Coventry kid and Carlisle United manager Greg Abbott has said what is happening to his home town club is a sad situation.
Abbott, himself a former City Academy player, told the Coventry Telegraph's Alan Poole: “It’s a very sad situation. “I was back in Cov twice in the summer and my mates there obviously keep me in touch, and I can’t believe what’s been happening to the club I grew up supporting.
“I’m so sorry for the players, particularly the younger lads that Steven is getting into his team, because they’ve grown up dreaming of playing for Coventry, just like I did when I was a kid.
“It must take a little bit of the shine off it to be playing at Northampton rather than the Ricoh which is one of the best stadiums in the country with fantastic facilities – although to my mind they should still be at Highfield Road!
“And even more I feel for the fans, because players and managers just pass through but they’re there from when they’re six to when they go over to the other side.
"They’ve been pushed from pillar to post in the last few years and I think that’s very unfair on them.
“We had a debate among my staff and they were saying ‘the fans should still back them wherever they play. “I said ‘they are backing them – they’re backing them by not going because they’re not happy that they are being taken out of their own city.’
“But I was brought up to believe that a true fan supports the club through thick and thin and although I would definitely have missed the first game to make the point I think I would probably have started going after that.
“They’ll dig down deep into their soul – they won’t like it, they’ll never agree with it, but if the players are giving their all for that Coventry City shirt I think that bit by bit the fans will return. They’ve made a stand but they will want to watch a side playing with the enthusiasm and energy that they’ve got now.
“When I was a supporter at Highfield Road, City were in the Division One – the Premier League now – but they never won anything. We were fighting relegation more often that not but the Coventry people have been unbelievably loyal.
“I remember the last game of the 76/77 season when they had 37,000 against Bristol City – the infamous occasion when Jimmy Hill had the result from the Everton-Sunderland match put up on the scoreboard and they played out a draw to make sure they both stayed up.
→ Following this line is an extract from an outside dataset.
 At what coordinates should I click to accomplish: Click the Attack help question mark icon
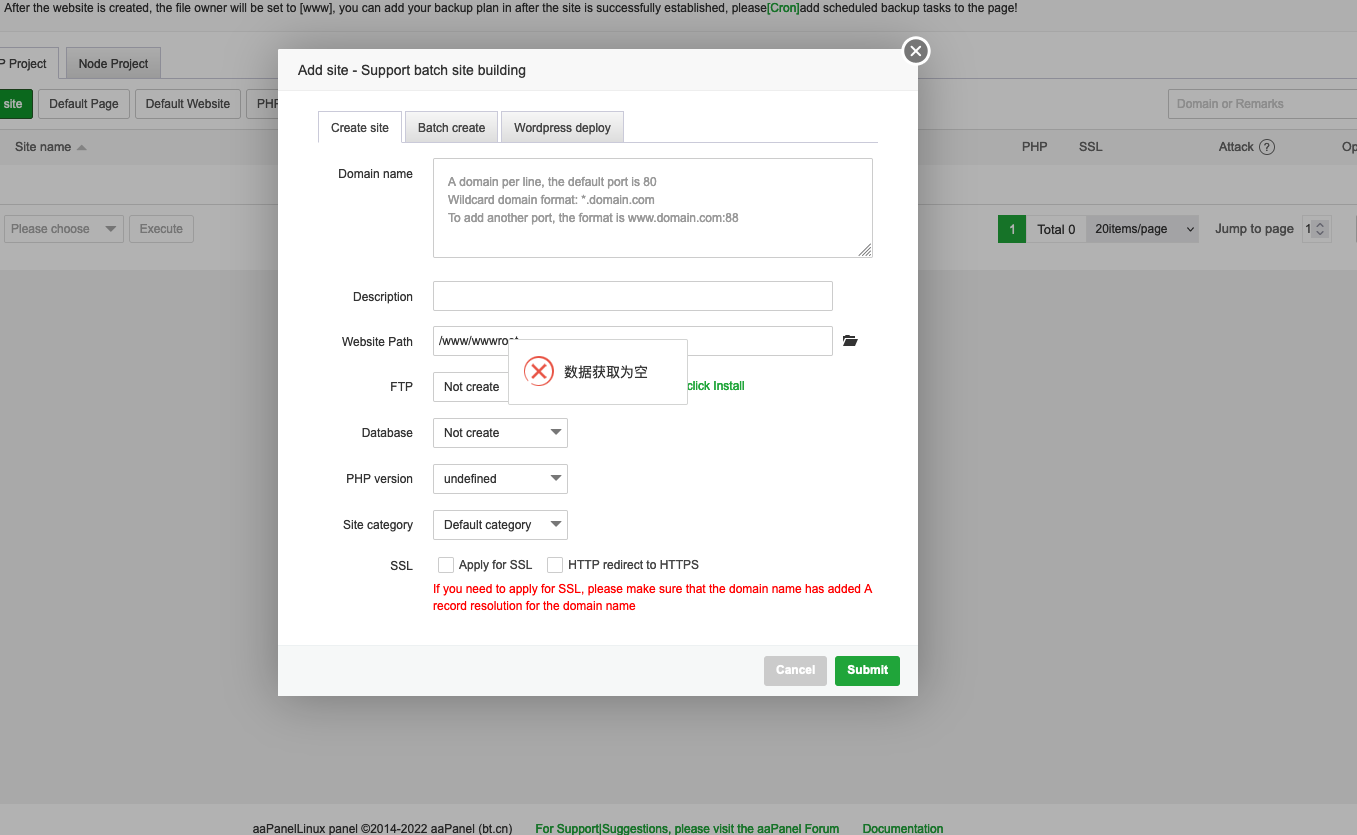(1267, 147)
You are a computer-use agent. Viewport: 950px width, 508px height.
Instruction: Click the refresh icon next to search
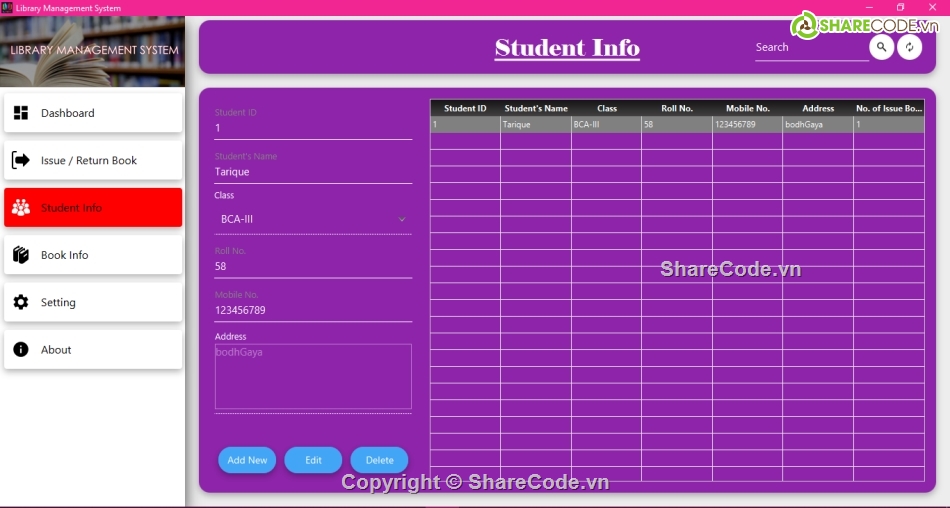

“When Coventry won the FA Cup everybody in the city celebrated – even people who never go to a game. That put Coventry on the map but they haven’t gone on from that and now they’re in danger of doing a Portsmouth which would be really scary. The fans certainly don’t deserve that.
“Football plays a major part in people’s lives. The local club is a massive thing in every city – it borders on the religious – and having lost our first two league games I know that definitely affects the mood in the city; it brings everybody down.”